Al teatro Quirino di Roma, ogni sera pieno come un uovo per la recita de Il Berretto a sonagli, c’è sempre in platea – in piedi, nascosto da un pilastro – Angelo Musco. Non si perde una replica. Lui è il grande tra i grandi delle maschere per il quale Luigi Pirandello nel 1916 scrisse l’opera in lingua agrigentina e bisogna dire che anche il maestro, vestito di tutto punto ma con la berretta coi campanellini in testa, se ne sta lì.

Pirandello staziona per tutto il tempo a teatro per godersi lo spettacolo e dal brillio dei suoi occhi si capisce che nella regia di Gabriele Lavia – e nella sua magnifica interpretazione – ritrova l’esatta messa in scena, l’edizione in assoluto più bella, anche rispetto a quella di Eduardo De Filippo e a tutti quelli che volendo fare di Ciampa lo scrivano, il protagonista, un filosofo verboso, non hanno mai capito chi è davvero e cosa fa questo povero becco. È nientemeno che il Saggio Sileno. Ed è infatti quello che fa di Beatrice Fiorica – sovranamente interpretata da Federica Di Martino – l’eterno Re Mida che reclama la risposta alla suprema domanda: “Qual è la cosa migliore e più desiderabile per l’uomo?”.

E la risposta di Ciampa/Sileno è tutta in un ulteriore perché: “Perché vuoi sapere quello che per te sarebbe meglio non sapere?”. Meglio non sapere di essere cornuti, meglio non sapere di tutto il grumo di menzogne cui si è costretti a inghiottire ogni giorno e dunque meglio non essere mai nati ma una volta nati, meglio nascere e morire subito. Nel precipitare subitaneo del comico. Per come nel suo segnarsi, disperata, Fana – la cammarera interpretata da Maribella Piana – muove tutti a compenetrarsi e a riderne.

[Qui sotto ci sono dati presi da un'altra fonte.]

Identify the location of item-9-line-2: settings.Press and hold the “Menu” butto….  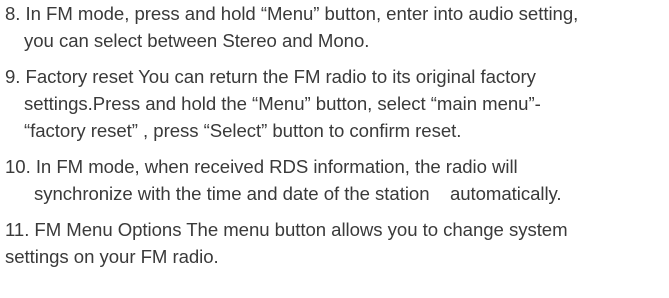
(282, 104).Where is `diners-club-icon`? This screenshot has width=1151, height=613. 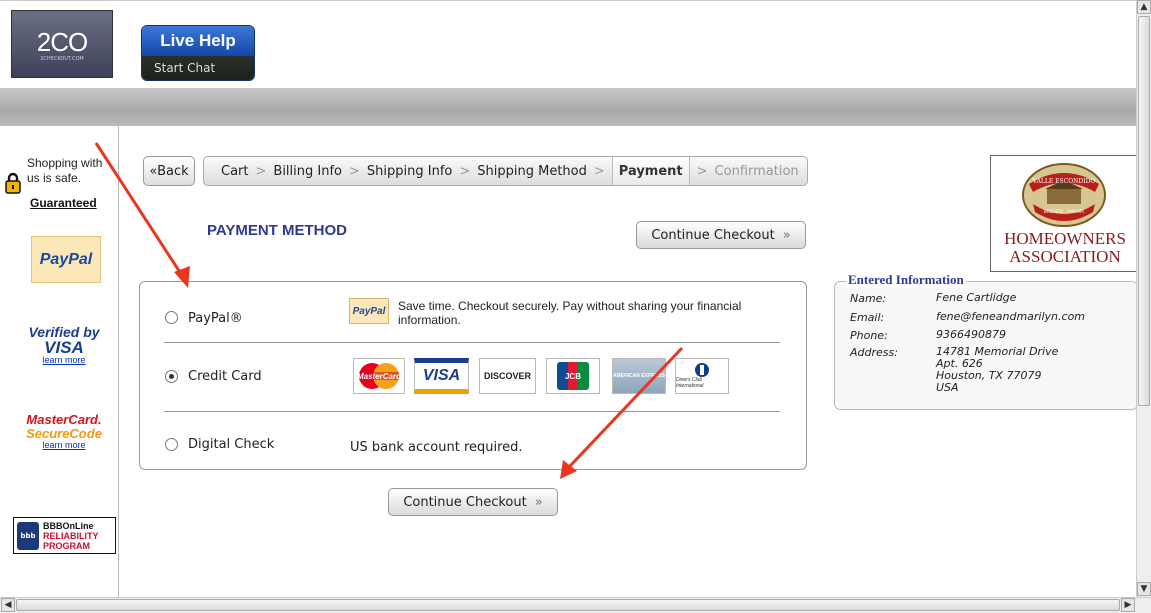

Non ci sono altre possibilità di recensione al lavoro di Lavia che segnalare il brillio degli occhi di Pirandello, segretamente presente in platea, e riferire di Angelo Musco – anche lui spettatore in incognito, sempre dietro alle poltrone dei numeri pari – rapito dalla rappresentazione al punto di specchiarsi in Lavia e di battere poi le mani a ogni uscita del primo attore dicendo “questo è Ciampa… è tornato finalmente Ciampa”. Grande tra i grandi delle maschere.